• [Written instruction]
Please revise the material below by replacing each "Instruction" with "Directive" and keeping every other line unchanged.
>>
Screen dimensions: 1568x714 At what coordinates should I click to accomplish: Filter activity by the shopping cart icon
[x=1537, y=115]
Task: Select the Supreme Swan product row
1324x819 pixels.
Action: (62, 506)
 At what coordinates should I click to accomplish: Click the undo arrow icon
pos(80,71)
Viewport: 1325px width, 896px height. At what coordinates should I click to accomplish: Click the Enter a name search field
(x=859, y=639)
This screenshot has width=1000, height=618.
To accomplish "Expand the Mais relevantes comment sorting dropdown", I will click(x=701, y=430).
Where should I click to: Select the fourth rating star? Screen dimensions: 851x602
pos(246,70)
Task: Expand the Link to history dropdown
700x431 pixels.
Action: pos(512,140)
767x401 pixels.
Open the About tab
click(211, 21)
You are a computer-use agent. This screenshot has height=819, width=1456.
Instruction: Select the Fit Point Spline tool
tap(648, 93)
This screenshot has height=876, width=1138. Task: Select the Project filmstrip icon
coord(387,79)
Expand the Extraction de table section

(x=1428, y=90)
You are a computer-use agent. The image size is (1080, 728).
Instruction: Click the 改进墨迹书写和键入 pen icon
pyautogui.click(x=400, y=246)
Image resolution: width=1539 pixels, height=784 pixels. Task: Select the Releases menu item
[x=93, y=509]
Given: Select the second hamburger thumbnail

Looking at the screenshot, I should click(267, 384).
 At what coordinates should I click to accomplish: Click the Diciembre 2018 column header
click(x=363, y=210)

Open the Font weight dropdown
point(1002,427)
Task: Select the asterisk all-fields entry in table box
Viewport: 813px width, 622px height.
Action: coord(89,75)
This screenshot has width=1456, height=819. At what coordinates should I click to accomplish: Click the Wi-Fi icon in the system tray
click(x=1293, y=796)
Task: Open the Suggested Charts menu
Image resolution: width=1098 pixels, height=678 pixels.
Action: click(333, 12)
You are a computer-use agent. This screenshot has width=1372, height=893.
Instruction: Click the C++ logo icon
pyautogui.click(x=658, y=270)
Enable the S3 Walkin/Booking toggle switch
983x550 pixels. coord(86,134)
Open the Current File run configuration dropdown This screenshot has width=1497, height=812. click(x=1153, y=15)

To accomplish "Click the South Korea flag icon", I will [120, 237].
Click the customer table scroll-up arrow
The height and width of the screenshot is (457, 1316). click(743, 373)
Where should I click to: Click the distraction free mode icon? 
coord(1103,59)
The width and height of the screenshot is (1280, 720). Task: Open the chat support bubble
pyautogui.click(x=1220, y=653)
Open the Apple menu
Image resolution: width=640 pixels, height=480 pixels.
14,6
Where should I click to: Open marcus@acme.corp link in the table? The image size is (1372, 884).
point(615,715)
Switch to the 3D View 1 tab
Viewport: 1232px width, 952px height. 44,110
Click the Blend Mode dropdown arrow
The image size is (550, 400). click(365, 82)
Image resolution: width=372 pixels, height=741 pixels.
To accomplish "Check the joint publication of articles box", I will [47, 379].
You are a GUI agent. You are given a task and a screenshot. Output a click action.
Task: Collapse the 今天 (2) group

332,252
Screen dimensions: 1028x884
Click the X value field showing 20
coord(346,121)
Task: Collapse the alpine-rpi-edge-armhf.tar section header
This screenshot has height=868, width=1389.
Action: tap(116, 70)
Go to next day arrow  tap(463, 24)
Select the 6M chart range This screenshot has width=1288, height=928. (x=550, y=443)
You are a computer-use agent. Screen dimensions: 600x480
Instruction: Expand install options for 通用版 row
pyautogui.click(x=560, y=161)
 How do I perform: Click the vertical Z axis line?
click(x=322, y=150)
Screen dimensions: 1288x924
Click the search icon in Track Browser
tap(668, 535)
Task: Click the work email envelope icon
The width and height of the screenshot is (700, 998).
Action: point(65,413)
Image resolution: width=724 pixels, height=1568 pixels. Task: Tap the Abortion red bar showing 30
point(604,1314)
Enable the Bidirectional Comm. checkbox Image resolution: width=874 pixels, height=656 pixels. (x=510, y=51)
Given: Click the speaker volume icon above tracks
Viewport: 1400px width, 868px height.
<<
• [The completed task]
Screen dimensions: 1568x714 At what coordinates should I click to accomplish: Filter activity by the shopping cart icon
[x=1537, y=115]
Task: Select the Supreme Swan product row
1324x819 pixels.
Action: (62, 506)
 At what coordinates should I click to accomplish: Click the undo arrow icon
pos(80,71)
Viewport: 1325px width, 896px height. At what coordinates should I click to accomplish: Click the Enter a name search field
(x=859, y=639)
This screenshot has width=1000, height=618.
To accomplish "Expand the Mais relevantes comment sorting dropdown", I will click(x=701, y=430).
Where should I click to: Select the fourth rating star? Screen dimensions: 851x602
pos(246,70)
Task: Expand the Link to history dropdown
700x431 pixels.
Action: pos(512,140)
767x401 pixels.
Open the About tab
click(211, 21)
You are a computer-use agent. This screenshot has height=819, width=1456.
Directive: Select the Fit Point Spline tool
tap(648, 93)
This screenshot has height=876, width=1138. Task: Select the Project filmstrip icon
coord(387,79)
Expand the Extraction de table section

(x=1428, y=90)
You are a computer-use agent. The image size is (1080, 728).
Directive: Click the 改进墨迹书写和键入 pen icon
pyautogui.click(x=400, y=246)
Image resolution: width=1539 pixels, height=784 pixels. Task: Select the Releases menu item
[x=93, y=509]
Given: Select the second hamburger thumbnail

Looking at the screenshot, I should click(267, 384).
 At what coordinates should I click to accomplish: Click the Diciembre 2018 column header
click(x=363, y=210)

Open the Font weight dropdown
point(1002,427)
Task: Select the asterisk all-fields entry in table box
Viewport: 813px width, 622px height.
Action: coord(89,75)
This screenshot has width=1456, height=819. At what coordinates should I click to accomplish: Click the Wi-Fi icon in the system tray
click(x=1293, y=796)
Task: Open the Suggested Charts menu
Image resolution: width=1098 pixels, height=678 pixels.
Action: click(333, 12)
You are a computer-use agent. This screenshot has width=1372, height=893.
Directive: Click the C++ logo icon
pyautogui.click(x=658, y=270)
Enable the S3 Walkin/Booking toggle switch
983x550 pixels. coord(86,134)
Open the Current File run configuration dropdown This screenshot has width=1497, height=812. click(x=1153, y=15)

To accomplish "Click the South Korea flag icon", I will [120, 237].
Click the customer table scroll-up arrow
The height and width of the screenshot is (457, 1316). click(743, 373)
Where should I click to: Click the distraction free mode icon? 
coord(1103,59)
The width and height of the screenshot is (1280, 720). Task: Open the chat support bubble
pyautogui.click(x=1220, y=653)
Open the Apple menu
Image resolution: width=640 pixels, height=480 pixels.
14,6
Where should I click to: Open marcus@acme.corp link in the table? The image size is (1372, 884).
point(615,715)
Switch to the 3D View 1 tab
Viewport: 1232px width, 952px height. 44,110
Click the Blend Mode dropdown arrow
The image size is (550, 400). click(365, 82)
Image resolution: width=372 pixels, height=741 pixels.
To accomplish "Check the joint publication of articles box", I will [47, 379].
You are a GUI agent. You are given a task and a screenshot. Output a click action.
Task: Collapse the 今天 (2) group

332,252
Screen dimensions: 1028x884
Click the X value field showing 20
coord(346,121)
Task: Collapse the alpine-rpi-edge-armhf.tar section header
This screenshot has height=868, width=1389.
Action: tap(116, 70)
Go to next day arrow  tap(463, 24)
Select the 6M chart range This screenshot has width=1288, height=928. (x=550, y=443)
You are a computer-use agent. Screen dimensions: 600x480
Directive: Expand install options for 通用版 row
pyautogui.click(x=560, y=161)
 How do I perform: Click the vertical Z axis line?
click(x=322, y=150)
Screen dimensions: 1288x924
Click the search icon in Track Browser
tap(668, 535)
Task: Click the work email envelope icon
The width and height of the screenshot is (700, 998).
Action: point(65,413)
Image resolution: width=724 pixels, height=1568 pixels. Task: Tap the Abortion red bar showing 30
point(604,1314)
Enable the Bidirectional Comm. checkbox Image resolution: width=874 pixels, height=656 pixels. (x=510, y=51)
Given: Click the speaker volume icon above tracks
Viewport: 1400px width, 868px height.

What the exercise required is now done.